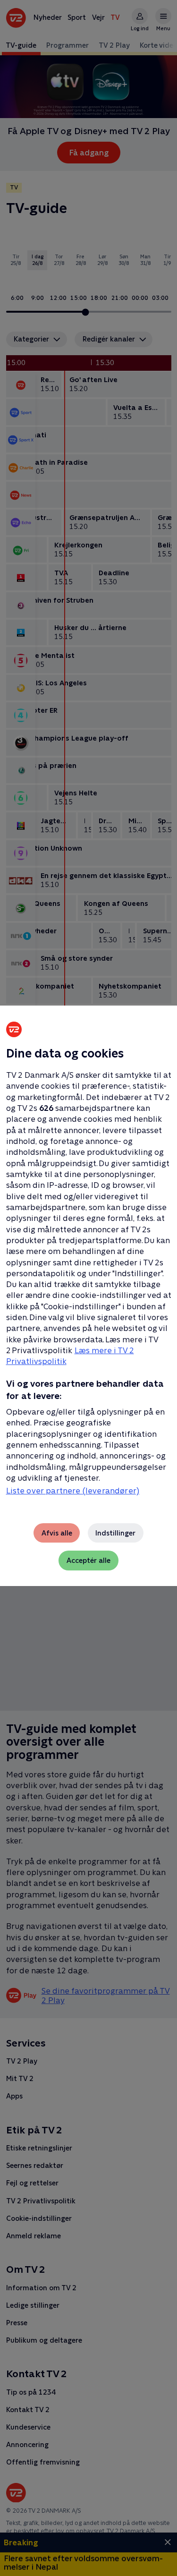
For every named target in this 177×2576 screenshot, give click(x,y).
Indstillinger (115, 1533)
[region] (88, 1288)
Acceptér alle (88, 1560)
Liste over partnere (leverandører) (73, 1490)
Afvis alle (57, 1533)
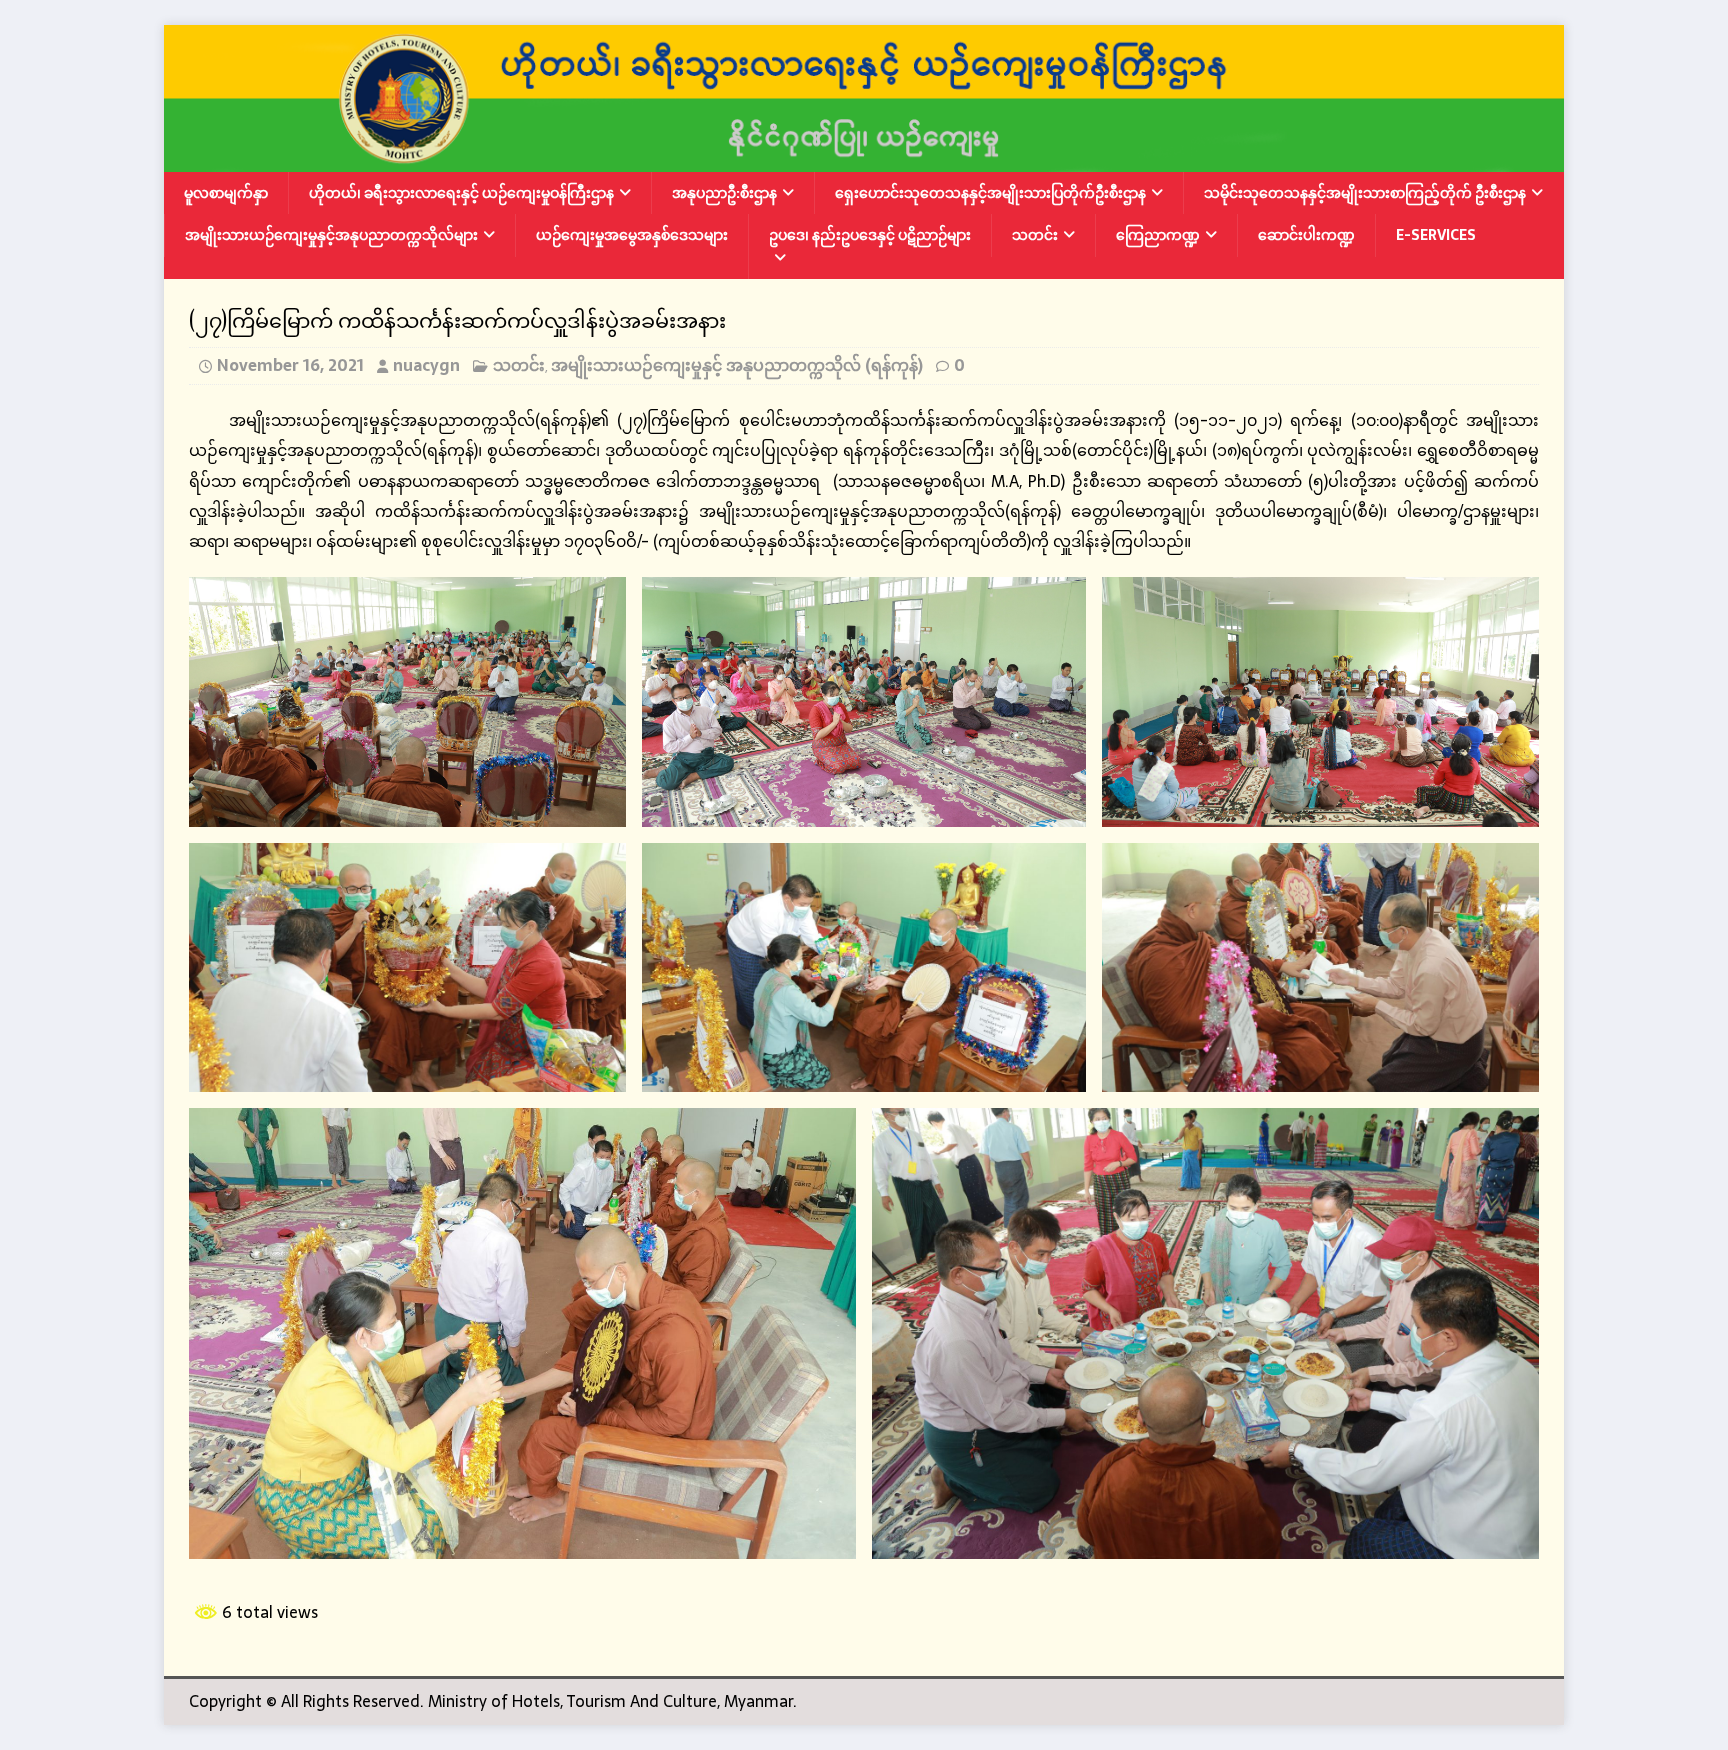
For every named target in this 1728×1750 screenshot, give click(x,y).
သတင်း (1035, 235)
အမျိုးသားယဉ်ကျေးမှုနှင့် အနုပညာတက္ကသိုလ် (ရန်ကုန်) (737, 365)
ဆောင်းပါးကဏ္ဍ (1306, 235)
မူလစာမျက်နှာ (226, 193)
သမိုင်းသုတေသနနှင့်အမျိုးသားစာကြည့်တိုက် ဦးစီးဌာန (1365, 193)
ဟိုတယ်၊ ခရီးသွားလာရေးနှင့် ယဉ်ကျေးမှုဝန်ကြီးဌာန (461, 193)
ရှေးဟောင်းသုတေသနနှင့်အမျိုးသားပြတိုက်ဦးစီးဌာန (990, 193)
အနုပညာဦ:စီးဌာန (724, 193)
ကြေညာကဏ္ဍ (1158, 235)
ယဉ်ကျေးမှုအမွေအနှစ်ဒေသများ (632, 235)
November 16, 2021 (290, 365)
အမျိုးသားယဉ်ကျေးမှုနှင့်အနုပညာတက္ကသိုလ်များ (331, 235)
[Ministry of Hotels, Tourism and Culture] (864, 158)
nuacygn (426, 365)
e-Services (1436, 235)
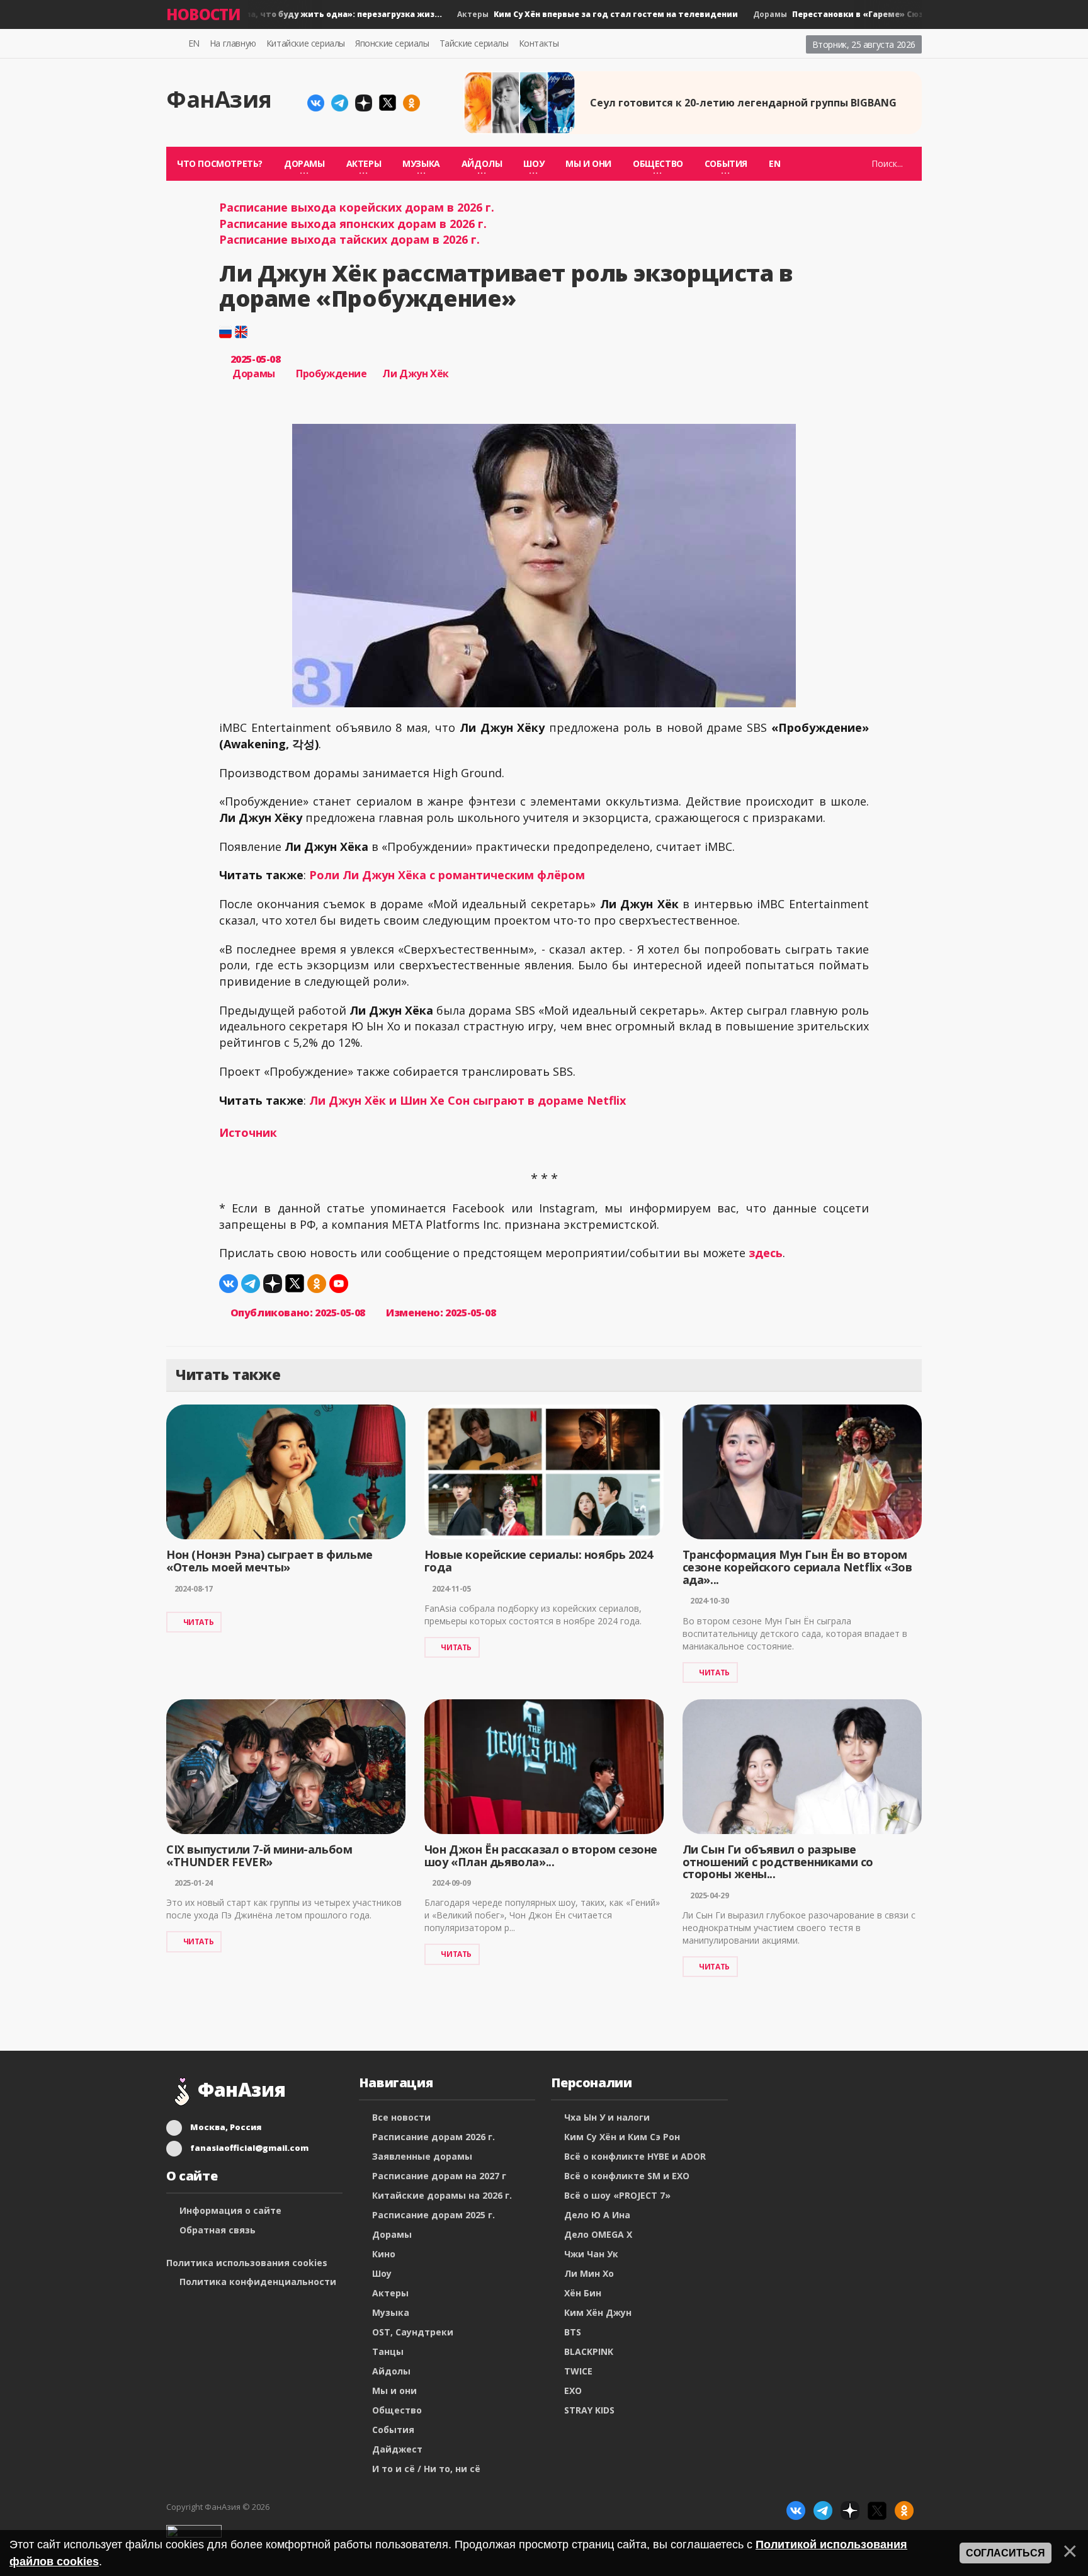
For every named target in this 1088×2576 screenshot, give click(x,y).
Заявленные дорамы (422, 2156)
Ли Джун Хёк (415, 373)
● ● ● ● ●
### TASK TO COMPLETE
Figure out how many lines of the listing above include "give"; the answer is that number alone.

### RESULT BELOW
3